Hart Johnson writes books from here bathtub and can be found at Confessions of a Watery Tart, though be warned. She is likely to lead you into shenanigans.

To celebrate with a bit of hoopla!, Hart is hosting a blogfest which began on September 5. For once, the timezones worked in my favour -- it's already midday September 6 in Australia, but I know Hart won't mind if I'm late to the party.

Hart has asked people to:

Write 50-250 words about how YOU think the world will end (all in fun): is it nuclear war? Aliens? Zombies? Asteroid? [Is it clear yet I think way too much about this?] Giant Spaghetti Monster? Attack of the Interrobang!? Or are you on board with my flu scenario?
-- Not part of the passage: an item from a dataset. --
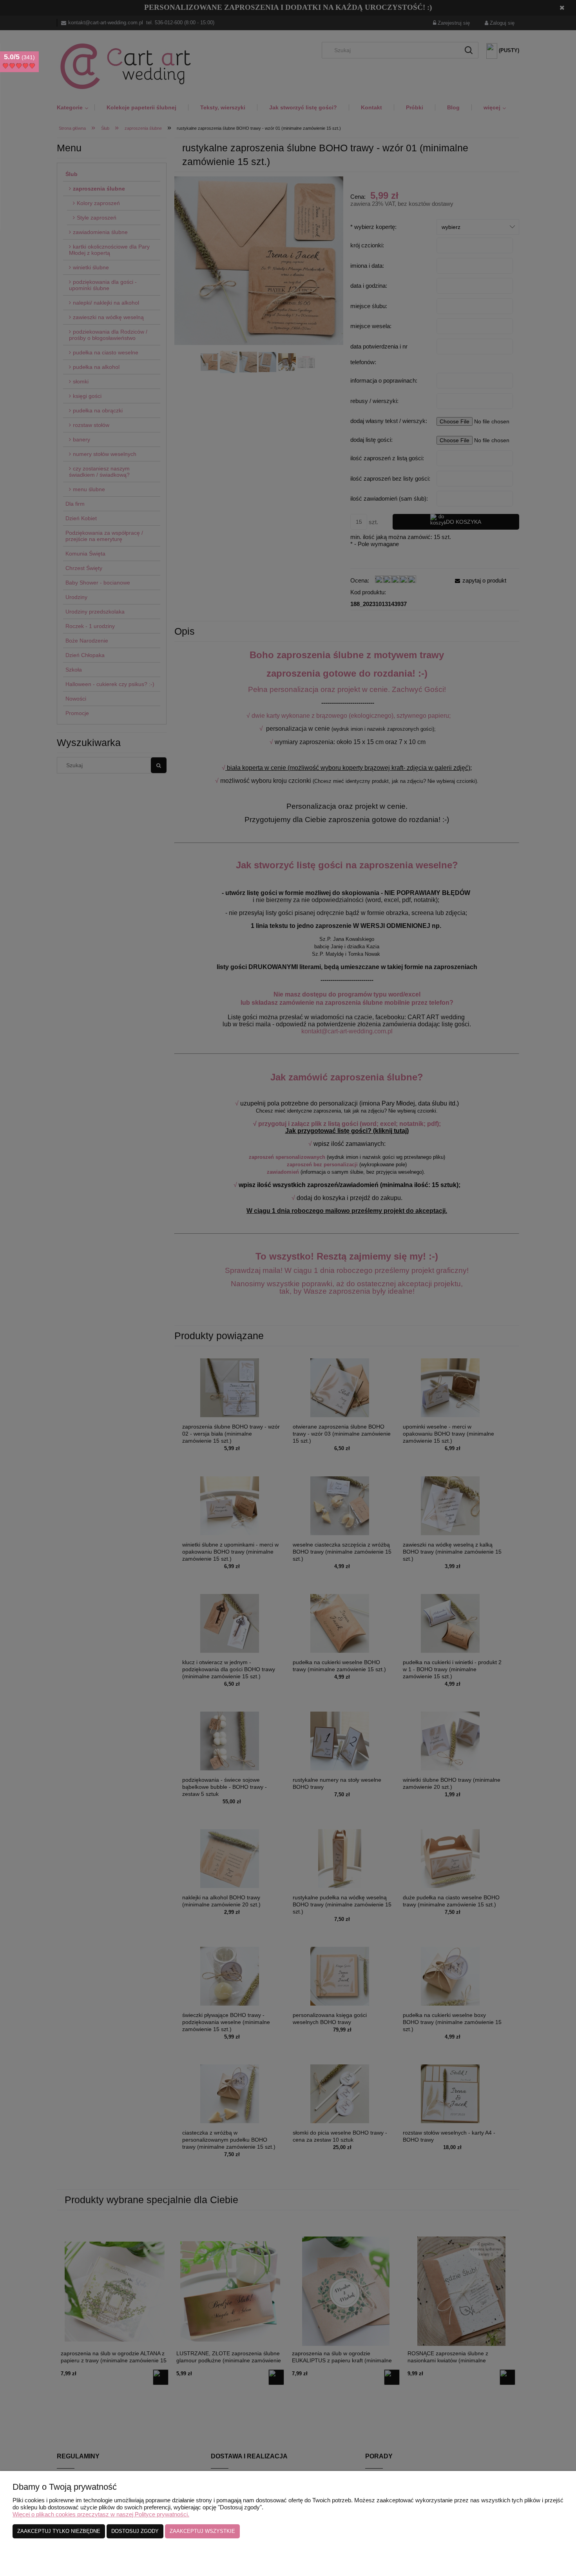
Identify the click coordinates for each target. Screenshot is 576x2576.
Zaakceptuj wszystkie (202, 2531)
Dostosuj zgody (135, 2531)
To sweeten the deal, Hart is offering a Prize!!
She will randomly choose one entry for:

A SUBSCRIPTION (the full serial, as it comes out) and a $25 Amazon Gift Certificate
How sweet is that.

NOW FOR MY ENTRY--GEEK, I USUALLY LIKE A MONTH TO THINK ABOUT SOMETHING LIKE THIS BUT I HAVE TO DO IT STRAIGHT AWAY. I know Hart said it was all in fun, but heck, this is what came out of my typing fingers. If it upsets you, shut your eyes! It ended up being 500 words, but I chopped it down to 308. Still over the limit, but you can stop reading any time. If I keep chopping it won't make a lot of sense.


Matilde entered the facility unnoticed, undetected and unwisely. What passed for her heart thumped--I'm in!

The first foot-thick impregnated steel door, no problem--nor the second, the third. She stood in the central hub. How cold and sterile the space appeared--monocrome colours, except for the bright shirts of the staff hunched over their stations. She could reach out and touch the electrical pulse of their tension.

Her plan?  She'd stormed the facility thinking she could save the world. Could she?

Matilde stared at the gigantic flickering screen that wrapped around the upper room. The solemn eyes of her beloved President pierced hers. Edward stood staunchly behind his boss, eyes cold, empty. He’d taken her death hard. He would be beating himself up for not saving her from that Middle Eastern bomb blast. It wasn't your fault! she screamed, but her world remained silent.

Getting war stories was her job. She lived for the danger, the excitement...and she'd died for it. The intelligence she’d gathered was now being unleashed to disastrous effect. Ohhh nooooo!

Don't! she silently begged, as the determination on the men’s faces grew. The military commanders moved closer to the President and Edward, solidarity at this dreadful, final hour. She read Edward's lips: “This is for you, Matilde!”  Was the End of Days here? Was it all her fault?

She moved to the centre of the room where the codes were being entered. She tugged at fingers busy at the task. The man shivered and shook his head. Matilde felt a frisson of hope! He’d felt her. Get it wrong! She smacked his face, his hands; she poked her fingers into the machine...but nothing, nothing…

She was helpless.

She jittered with horror. The gigantic screen exploded with dreadful images—thick, choking dust, steely clouds and whooshing cities flashed before her, a macabre dance.